Henlius goes on the anti-Pfizer offensive
But the extensively curated dataset covering its anti-PD-L1 ADC raises more questions.
But the extensively curated dataset covering its anti-PD-L1 ADC raises more questions.
Shanghai Henlius has made its pitch to overtake Pfizer’s anti-PD-L1 ADC fetrastobart vedotin, which entered pivotal testing in September. A presentation over the weekend with Henlius’s similarly acting HLX43 appears to show continued activity in lung cancer irrespective of PD-L1 expression or histology, and in patients who have previously failed on immunotherapy.
These are important advances versus HLX43’s first data splash, which Henlius revealed in a poster at ASCO in June. However, significant gaps remain in the new dataset, including the fact no efficacy results have been revealed for 60% of the patients involved, and that Henlius’s claims are based on a very selective reading of the doses tested.
Speed is of the essence, given that the anti-PD-L1 ADC space features just a handful of clinical players. Two of these are Pfizer’s, and the US big pharma has rushed fetrastobart vedotin straight into phase 3 on the basis of little more than phase 1 response rate data. One concern is whether companies are trying to run before they can walk here.
Curated data
Now comes Henlius, which at ASCO claimed a 38% overall response rate among 21 NSCLC patients given 2mg/kg in a phase 1 multi-tumour study. The company’s latest update includes these subjects, in addition to NSCLC patients who received 2.5mg/kg in this trial, as well as data from a phase 2 study that specifically tested 2.0-2.5mg/kg in relapsed NSCLC.

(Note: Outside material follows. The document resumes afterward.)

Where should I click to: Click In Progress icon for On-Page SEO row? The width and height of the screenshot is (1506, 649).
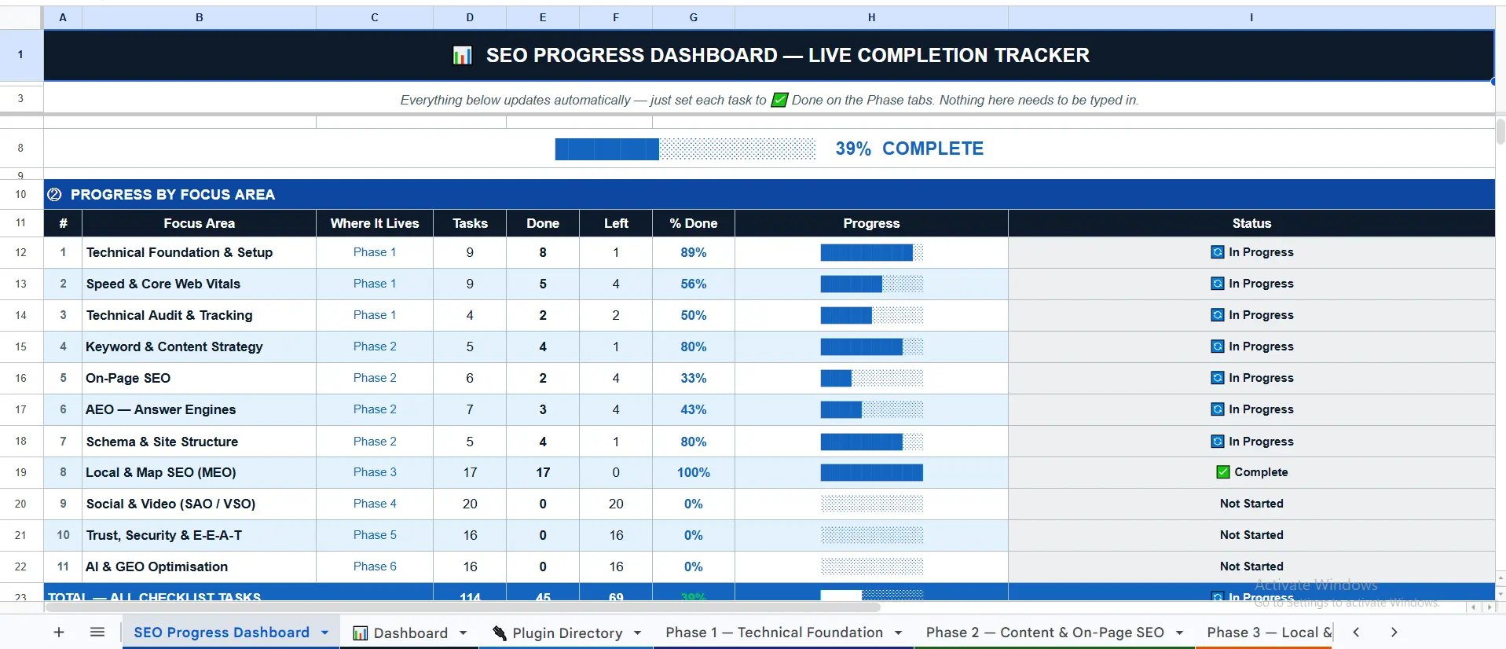click(1218, 378)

The last addition is especially important since the phase 2 lung cancer trial is global, while the phase 1 involved only Chinese patients. However, while Henlius cites a combined 174 patients across the two trials (89 given 2.0mg/kg and 85 given 2.5mg/kg), its efficacy data concern only 68, meaning just over a third of the safety-evaluable population.
And the company has curated the data further, cutting the results by histology, but revealing efficacy in squamous NSCLC only for the 2.0mg/kg group, and in non-squamous patients only for those who received 2.5mg/kg. Across these two curated groups the headline figures are a best response rate of 33% for squamous, and 49% for non-squamous NSCLC.
The lack of clarity doesn’t end there. Most of the responses, as at a 22 October cutoff, are unconfirmed, and three of the 17 claimed for non-squamous patients relapsed before their second scan so won’t ever be confirmed. As it stands, the confirmed ORR is 15% for squamous patients given 2.0mg/kg, and 26% for non-squamous subjects on 2.5mg/kg.
Pooled NSCLC data from ph1 Chinese and ph2 global studies of HLX43
| 2.0mg/kg | 2.5mg/kg | |
|---|---|---|
| Safety evaluable patients (total) | 89 | 85 |
| Safety evaluable patients (squamous) | 42 | 40 |
| Efficacy evaluable patients (squamous) | 33 | Not disclosed |
| Best response rate (squamous) | 33% | Not disclosed |
| Confirmed ORR (squamous) | 15% | Not disclosed |
| Safety evaluable patients (non-squamous) | 47 | 45 |
| Efficacy evaluable patients (non-squamous) | Not disclosed | 35 |
| Best response rate (non-squamous) | Not disclosed | 49% |
| Confirmed ORR (non-squamous) | Not disclosed | 26% |
Source: Shanghai Henlius.
When Henlius first faced off against Pfizer at ASCO a dividing line emerged between the two, with fetrastobart vedotin showing activity only in NSCLC tumours expressing PD-L1, while HLX43 appeared efficacious irrespective of PD-L1 expression.
Henlius continues to make this claim, citing response rates of 44% in PD-L1≥1% disease (25 patients) and 40% in PD-L1<1% (43 patients, who are therefore technically PD-L1 non-expressers). Again, however, these numbers are derived only from the 68 patients curated above, and include all unconfirmed responses.
Another important point is that around 80% of all the NSCLC patients given 2.0-2.5mg/kg of HLX43 across these two studies had failed prior immunotherapy. In a further cut of this carefully selected dataset Henlius is claiming a 33% ORR in “IO- and chemo-treated squamous NSCLC”, and 47% in “IO- and chemo-treated, EGFR wild-type, non-squamous NSCLC”.
However, it’s not clear how many patients had failed PD-(L)1 blockade specifically and went on to respond.